循環器系難治性疾患指定難病

厚生労働科学研究費補助金(難治性疾患政策研究事業)

単心室循環症候群の予後に関する研究

研究代表者 中西敏雄 東京女子医科大学

このホームページは、運動器系難治性疾患指定難病のうち循環器疾患について解説する為に、厚生労働省科学研究費による班会議メンバーで作りました。
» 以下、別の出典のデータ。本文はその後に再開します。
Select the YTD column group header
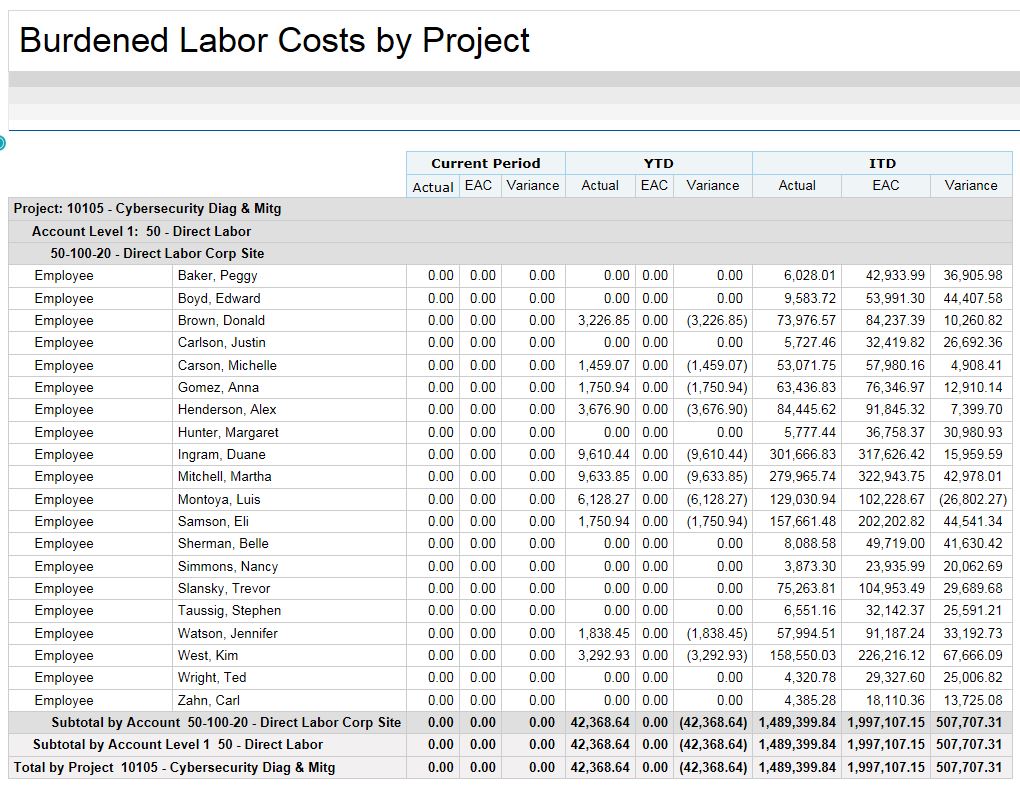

患者さんや医療関係者のお役に立てば幸いです。


 

平成29年度厚生労働科学研究費補助金(難治性疾患等政策研究事業(難治性疾患政策研究事業))「単心室循環症候群の予後に関する研究(H27-難治等(難)-一般-022)」研究代表者 中西敏雄(東京女子医科大学)

[目的]

 本研究では、我が国全体での単心室循環症候群、および円錐動脈幹異常疾患の病態、重症度、自然歴、非自然歴、死亡の頻度、生活の質(QOL)を明らかにする。さらにエビデンスに基づいた診療指針の策定を行う。単心室循環症候群には三尖弁閉鎖症、純型肺動脈閉鎖症、左心低形成症候群、単心室症、多脾症候群、無脾症候群、僧帽弁狭窄症、三尖弁狭窄症、エプスタイン病が含まれる。円錐動脈幹異常疾患には、22q11.2欠失症候群、修正大血管転位症、完全大血管転位症、両大血管右室起始症、総動脈幹遺残症、心室中隔欠損を伴う肺動脈閉鎖症、ファロー四徴症、左肺動脈右肺動脈起始症、肺静脈狭窄症が含まれる。これらの疾患について、これまでに集積された病態、心奇形の組み合わせ、手術法、手術成績、予後、合併奇形の頻度、全身症状の種類と頻度などの集積データについて、最適な手術法・手術時期、手術のリスク、遠隔予後、予後に与えるリスク因子、全身合併症の予防法について分析を行い、診断基準と診療指針の作成を行う。またこれら本症候群における疾患候補遺伝子解析を行う。

[必要性]

 単心室循環症候群は、我が国で約5400人の患者がいると推定されるが、診断基準の策定、疫学調査に基づいた実態把握、重症度分類の確立、エビデンスに基づいた診療指針の策定は、いまだ国内外でもなされていないのが現状である。

[期待される成果]

 本研究は、難病である単心室循環症候群に対する診療の医療水準の向上につながるものである。本研究により、厚生医療行政における本症候群の重要性や占める割合を明らかにする。このような研究は未だ国内外で行われておらず、海外からも注目される特色ある研究である。厚生医療行政においては、単心室循環症候群の診療に必要な医療資源の把握が可能となり、厚生医療行政における本症候群の重要性や占める割合が明らかになる。